Bem diferentes têm sido as reações a Broker, o novo título do japonês Hirokazu Kore-eda, desta vez a filmar na Coreia do Sul, contando no elenco com Soon Kang-ho (ator do consagrado Parasitas). De facto, as reações ao filme têm envolvido inusitados juízos morais, incluindo a não muito elegante ironia escrita no jornal Libération, a propósito do facto de o realizador voltar a filmar fora do Japão: "Por piedade, que alguém retire a Hirokazu Kore-eda o seu passaporte" (para os cineastas portugueses que gostam de dizer que a nossa "crítica" maltrata as pessoas que fazem filmes, eis um pedagógico pretexto de reflexão).
Dito isto, permito-me registar o meu entusiasmo por Broker (título francês: Les Bonnes Étoiles). Não seria fácil, de facto, construir um filme a partir de uma premissa tão crua.
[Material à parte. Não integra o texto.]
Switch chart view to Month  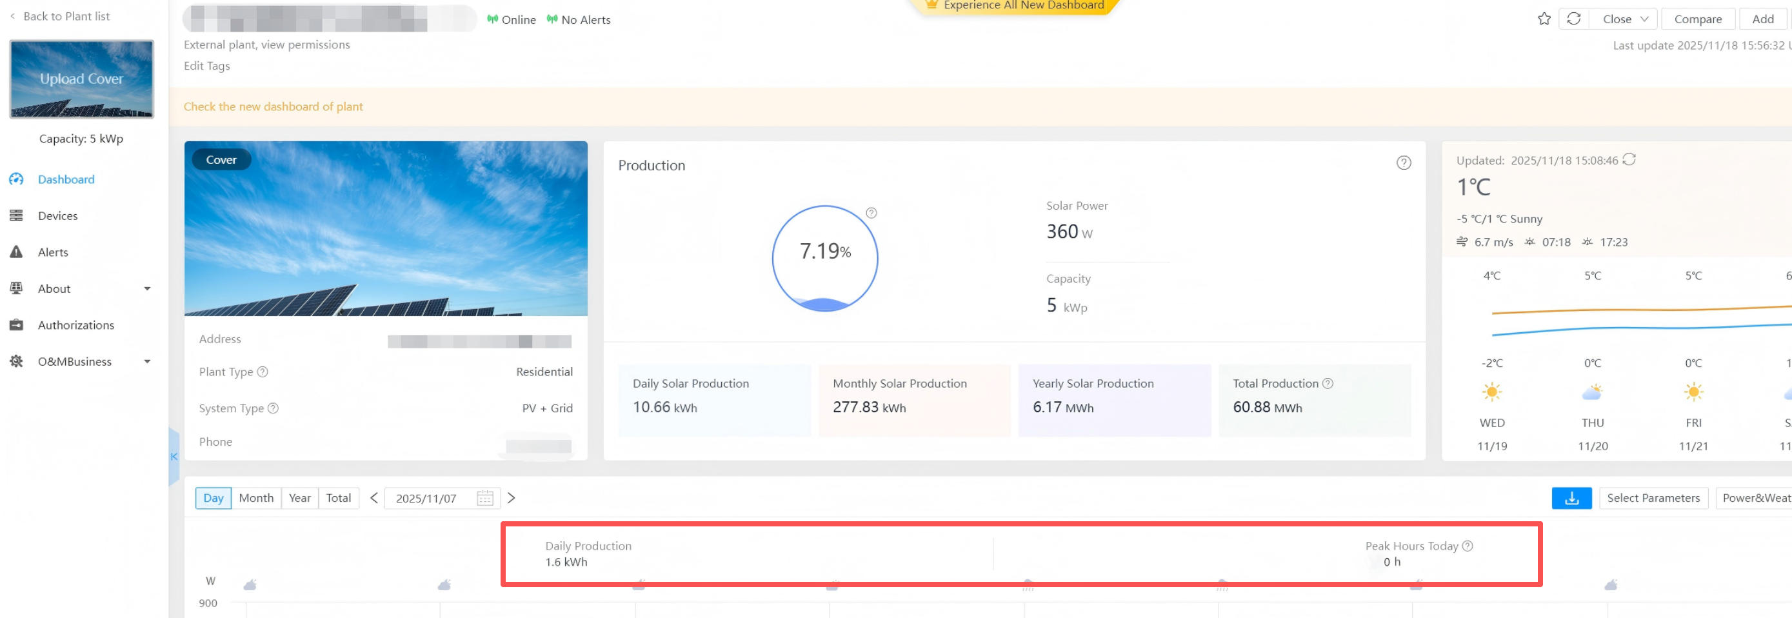pyautogui.click(x=256, y=498)
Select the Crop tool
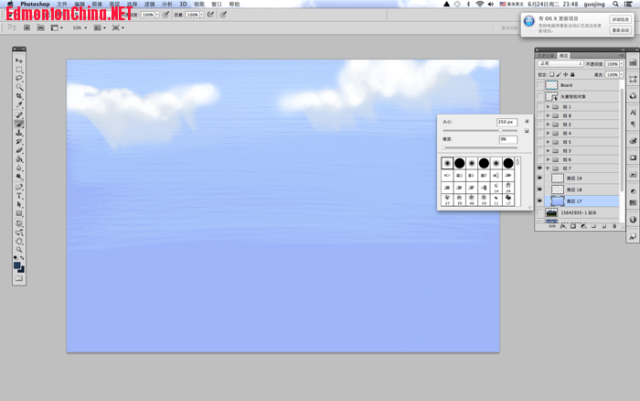Image resolution: width=640 pixels, height=401 pixels. (x=19, y=96)
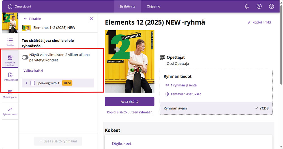
Task: Switch to the Sisältövirta tab
Action: coord(127,6)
A saber: numa noite de chuva, uma jovem abandona o seu bebé, na esperança de que uma instituição religiosa o recolha e lhe dê um destino; o certo é que o bebé acaba por ser desviado por dois homens que vão tentar vendê-lo num esquema de adoções ilegais, desencadeando um drama que irá envolver duas mulheres da polícia e a própria mãe...
Não é uma tese, muito menos uma ficção "demonstrativa" sobre a responsabilidade de colocar uma criança no mundo ou o enquadramento legal a que uma adoção deve obedecer. Claro que Broker está recheado de elementos que ecoam tais temas. Seja como for, o que Kore-eda coloca em cena é, uma vez mais - lembremos Ninguém Sabe (2008) ou Shoplifters: Uma Família de Pequenos Ladrões (Palma de Ouro de 2018) -, o modo como a criança ocupa um lugar ambíguo e perturbante, no limite inclassificável, na dinâmica de valores em que os adultos se reconhecem ou querem reconhecer. Broker é, assim, um filme que baralha as emoções do espectador, porventura levando-o a questionar as suas próprias certezas e a ilusória transparência do mundo - direi, para simplificar, que isso é cinema.